A young man who disappeared for 20 days
A professor working in an arts college requested an appointment for psychiatric consultation for his son. Over the phone he gave me a brief account of the situation which entailed a psychiatric consultation. His son, a final year medical student disappeared suddenly and reappeared after twenty days. His son could not remember what he was doing all these twenty days. The professor wanted to know what was wrong with his son. I asked him to come to my office with his fugitive son for psychiatric examination. The professor came to my office in an agitated state of mind. He wanted to know what happened to his son during the three weeks while he was in anonymity.
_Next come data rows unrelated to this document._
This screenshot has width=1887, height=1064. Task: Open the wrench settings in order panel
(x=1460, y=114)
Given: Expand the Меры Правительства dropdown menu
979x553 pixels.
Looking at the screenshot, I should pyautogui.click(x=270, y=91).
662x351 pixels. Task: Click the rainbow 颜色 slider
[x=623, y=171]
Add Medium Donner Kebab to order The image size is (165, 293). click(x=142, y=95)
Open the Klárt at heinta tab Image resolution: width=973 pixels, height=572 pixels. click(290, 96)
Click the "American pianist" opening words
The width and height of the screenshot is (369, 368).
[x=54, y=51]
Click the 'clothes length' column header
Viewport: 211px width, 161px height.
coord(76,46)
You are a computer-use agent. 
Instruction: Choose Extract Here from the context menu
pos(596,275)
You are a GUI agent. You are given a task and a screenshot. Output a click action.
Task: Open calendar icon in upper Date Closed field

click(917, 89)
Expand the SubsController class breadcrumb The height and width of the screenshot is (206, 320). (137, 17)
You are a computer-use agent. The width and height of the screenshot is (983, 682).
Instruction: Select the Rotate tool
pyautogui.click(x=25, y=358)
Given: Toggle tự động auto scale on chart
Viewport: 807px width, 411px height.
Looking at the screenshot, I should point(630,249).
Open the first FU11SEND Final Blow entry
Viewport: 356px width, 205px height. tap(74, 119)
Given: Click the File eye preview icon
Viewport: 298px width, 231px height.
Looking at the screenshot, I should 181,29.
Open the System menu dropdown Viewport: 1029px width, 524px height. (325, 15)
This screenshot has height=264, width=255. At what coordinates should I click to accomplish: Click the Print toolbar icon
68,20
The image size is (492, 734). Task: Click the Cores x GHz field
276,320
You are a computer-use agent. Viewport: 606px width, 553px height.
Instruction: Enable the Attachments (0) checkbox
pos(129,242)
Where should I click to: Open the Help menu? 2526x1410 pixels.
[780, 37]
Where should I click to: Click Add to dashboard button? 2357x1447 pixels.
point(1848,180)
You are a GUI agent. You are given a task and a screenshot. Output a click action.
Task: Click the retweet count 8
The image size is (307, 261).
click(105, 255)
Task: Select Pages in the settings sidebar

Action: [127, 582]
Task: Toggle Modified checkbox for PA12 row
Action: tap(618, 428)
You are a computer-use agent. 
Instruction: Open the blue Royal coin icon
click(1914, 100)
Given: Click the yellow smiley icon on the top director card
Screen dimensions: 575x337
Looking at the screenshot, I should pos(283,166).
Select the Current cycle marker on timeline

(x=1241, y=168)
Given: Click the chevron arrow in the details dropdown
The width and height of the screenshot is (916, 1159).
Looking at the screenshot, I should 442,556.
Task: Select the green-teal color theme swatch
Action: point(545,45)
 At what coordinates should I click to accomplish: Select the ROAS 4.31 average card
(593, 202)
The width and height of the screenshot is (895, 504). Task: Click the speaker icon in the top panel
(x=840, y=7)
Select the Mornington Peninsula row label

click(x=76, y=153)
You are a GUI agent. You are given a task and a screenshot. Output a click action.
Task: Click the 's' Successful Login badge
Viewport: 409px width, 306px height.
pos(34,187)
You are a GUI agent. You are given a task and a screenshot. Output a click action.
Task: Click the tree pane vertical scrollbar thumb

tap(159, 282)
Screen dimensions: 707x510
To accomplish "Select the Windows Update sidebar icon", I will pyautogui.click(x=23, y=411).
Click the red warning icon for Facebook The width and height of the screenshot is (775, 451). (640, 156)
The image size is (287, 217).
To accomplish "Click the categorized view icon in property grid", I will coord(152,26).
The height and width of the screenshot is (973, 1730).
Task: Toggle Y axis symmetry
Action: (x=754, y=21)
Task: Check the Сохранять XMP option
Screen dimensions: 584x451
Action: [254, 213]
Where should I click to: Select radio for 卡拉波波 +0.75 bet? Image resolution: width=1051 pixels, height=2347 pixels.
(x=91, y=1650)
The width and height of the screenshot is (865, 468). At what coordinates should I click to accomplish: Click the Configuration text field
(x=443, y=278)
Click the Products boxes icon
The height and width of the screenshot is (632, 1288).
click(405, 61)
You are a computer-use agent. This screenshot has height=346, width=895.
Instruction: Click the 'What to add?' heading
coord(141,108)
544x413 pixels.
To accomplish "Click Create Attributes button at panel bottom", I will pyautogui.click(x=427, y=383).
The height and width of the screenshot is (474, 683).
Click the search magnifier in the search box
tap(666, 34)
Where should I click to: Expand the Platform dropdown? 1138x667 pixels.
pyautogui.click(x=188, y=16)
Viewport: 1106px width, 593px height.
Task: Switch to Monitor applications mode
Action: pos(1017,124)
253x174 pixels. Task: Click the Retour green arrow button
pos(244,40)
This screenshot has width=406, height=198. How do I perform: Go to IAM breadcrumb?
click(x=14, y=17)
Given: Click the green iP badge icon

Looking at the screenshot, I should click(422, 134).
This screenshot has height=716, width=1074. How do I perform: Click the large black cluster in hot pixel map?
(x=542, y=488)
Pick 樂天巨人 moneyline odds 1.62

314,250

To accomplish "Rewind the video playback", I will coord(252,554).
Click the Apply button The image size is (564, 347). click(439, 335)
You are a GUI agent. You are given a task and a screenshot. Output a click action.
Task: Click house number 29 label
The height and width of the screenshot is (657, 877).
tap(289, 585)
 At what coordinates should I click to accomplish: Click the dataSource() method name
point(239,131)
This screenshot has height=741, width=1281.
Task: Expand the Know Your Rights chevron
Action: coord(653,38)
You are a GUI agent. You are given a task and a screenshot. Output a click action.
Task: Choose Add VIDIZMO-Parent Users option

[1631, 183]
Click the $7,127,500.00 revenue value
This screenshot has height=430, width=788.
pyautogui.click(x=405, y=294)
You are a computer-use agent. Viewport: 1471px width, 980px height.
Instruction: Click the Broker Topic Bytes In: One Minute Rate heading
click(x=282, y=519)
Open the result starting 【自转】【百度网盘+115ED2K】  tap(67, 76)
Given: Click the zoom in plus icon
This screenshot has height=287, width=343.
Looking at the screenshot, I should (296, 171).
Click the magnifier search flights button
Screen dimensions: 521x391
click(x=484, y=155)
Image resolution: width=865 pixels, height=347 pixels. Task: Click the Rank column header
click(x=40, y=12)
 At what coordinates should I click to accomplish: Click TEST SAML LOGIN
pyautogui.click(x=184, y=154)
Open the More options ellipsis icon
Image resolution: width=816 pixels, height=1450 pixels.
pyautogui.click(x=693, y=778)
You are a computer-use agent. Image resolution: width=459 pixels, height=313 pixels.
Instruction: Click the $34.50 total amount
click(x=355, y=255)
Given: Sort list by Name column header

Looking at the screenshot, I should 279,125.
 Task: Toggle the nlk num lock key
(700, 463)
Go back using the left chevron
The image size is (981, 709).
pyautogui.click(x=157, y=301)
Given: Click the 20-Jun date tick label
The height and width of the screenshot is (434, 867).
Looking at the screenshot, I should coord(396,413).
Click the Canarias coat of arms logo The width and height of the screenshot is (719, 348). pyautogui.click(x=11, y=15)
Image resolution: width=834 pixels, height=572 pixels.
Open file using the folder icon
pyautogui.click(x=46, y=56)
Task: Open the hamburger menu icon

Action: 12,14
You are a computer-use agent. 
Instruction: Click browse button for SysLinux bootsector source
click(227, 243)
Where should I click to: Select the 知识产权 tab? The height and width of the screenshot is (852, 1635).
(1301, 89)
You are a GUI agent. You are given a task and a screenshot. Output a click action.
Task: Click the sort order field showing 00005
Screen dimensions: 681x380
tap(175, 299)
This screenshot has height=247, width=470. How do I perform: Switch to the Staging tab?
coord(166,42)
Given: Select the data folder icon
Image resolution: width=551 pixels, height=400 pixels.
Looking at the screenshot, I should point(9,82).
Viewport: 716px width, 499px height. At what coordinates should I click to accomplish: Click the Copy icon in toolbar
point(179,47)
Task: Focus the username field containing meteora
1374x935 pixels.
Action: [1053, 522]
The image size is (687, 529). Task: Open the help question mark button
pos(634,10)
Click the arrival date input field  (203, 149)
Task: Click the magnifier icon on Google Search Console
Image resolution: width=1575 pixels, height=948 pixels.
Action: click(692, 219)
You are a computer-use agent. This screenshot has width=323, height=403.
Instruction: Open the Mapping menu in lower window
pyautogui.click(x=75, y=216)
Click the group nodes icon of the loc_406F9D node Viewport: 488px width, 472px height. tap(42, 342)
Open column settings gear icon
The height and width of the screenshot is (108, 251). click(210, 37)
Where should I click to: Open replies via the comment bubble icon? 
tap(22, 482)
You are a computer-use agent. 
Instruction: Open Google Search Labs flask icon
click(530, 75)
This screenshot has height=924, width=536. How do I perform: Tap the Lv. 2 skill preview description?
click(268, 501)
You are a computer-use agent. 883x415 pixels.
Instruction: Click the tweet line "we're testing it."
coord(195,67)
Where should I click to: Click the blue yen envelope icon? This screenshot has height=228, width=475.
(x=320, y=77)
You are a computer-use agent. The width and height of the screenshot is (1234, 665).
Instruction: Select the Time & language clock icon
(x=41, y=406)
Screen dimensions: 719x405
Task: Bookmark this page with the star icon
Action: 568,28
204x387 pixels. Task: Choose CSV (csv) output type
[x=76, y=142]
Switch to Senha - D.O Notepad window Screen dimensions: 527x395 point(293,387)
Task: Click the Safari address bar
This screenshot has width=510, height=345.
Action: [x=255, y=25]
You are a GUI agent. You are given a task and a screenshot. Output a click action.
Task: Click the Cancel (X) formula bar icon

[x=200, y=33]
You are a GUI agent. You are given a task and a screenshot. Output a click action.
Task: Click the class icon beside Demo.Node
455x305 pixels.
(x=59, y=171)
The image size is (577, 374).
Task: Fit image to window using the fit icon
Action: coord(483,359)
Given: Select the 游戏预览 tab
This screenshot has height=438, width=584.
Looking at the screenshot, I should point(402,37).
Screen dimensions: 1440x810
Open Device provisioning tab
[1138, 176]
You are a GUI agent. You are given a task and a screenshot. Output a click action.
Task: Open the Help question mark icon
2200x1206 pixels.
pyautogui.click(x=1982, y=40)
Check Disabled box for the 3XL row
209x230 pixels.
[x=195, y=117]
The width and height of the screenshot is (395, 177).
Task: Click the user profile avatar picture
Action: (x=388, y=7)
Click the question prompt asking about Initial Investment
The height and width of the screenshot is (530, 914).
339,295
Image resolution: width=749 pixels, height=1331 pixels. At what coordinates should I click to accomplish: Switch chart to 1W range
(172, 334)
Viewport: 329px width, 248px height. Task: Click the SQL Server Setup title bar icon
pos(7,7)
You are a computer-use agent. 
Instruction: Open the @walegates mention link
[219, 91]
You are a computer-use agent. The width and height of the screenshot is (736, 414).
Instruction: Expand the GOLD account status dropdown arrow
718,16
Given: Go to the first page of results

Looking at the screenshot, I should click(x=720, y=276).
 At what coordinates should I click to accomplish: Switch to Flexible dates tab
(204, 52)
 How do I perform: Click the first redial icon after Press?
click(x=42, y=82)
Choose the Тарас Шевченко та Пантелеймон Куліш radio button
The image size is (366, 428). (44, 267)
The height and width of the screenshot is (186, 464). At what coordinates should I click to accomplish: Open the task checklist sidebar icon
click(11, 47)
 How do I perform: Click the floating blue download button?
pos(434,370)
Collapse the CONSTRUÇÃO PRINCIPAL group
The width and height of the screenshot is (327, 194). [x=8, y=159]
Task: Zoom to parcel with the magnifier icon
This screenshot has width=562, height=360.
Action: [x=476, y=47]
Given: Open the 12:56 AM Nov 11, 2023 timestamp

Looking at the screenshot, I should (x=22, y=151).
Many “unwanted” thoughts haunted him. He wanted to know whether his son was involved in any criminal offence committed by gangsters during the days of memory loss.
The young man could recollect that he was traveling to Bangalore city in an air conditioned coach of the superfast express train alone, on an invitation from a friend who was working in an IT company in the city. The medical student intended to spend two or three days with his friend in the Bangalore city. As the train approached the metropolis the young man suddenly lost memory. He remembered that when he regained memory he was working as a dish washer in a hotel in the suburban area of Bangalore city. He could not narrate how got the job and how many days he was working there. He says he could not meet his friend who assured him to come to the railway station to pick him up. He recollected that he became very upset because the friend didn’t turn up to receive him as assured. Suddenly he lost memory. He tried to regain it but failed. The professor verified the story of dishwashing at the hotel. The proprietor of the hotel vouchsafed the story true. He felt sympathy for the young man who was found in a pitiable condition without food and shelter. So he gave him shelter and food; that was all, according to the hotelier. The friend who invited him to the city told me over phone that he was a little late to arrive at the railway station as promised because of the traffic jam. But when he arrived at the station the train had left and there was no trace of his guest. He tried to contact him over the mobile phone but the reply was ‘out of reach’.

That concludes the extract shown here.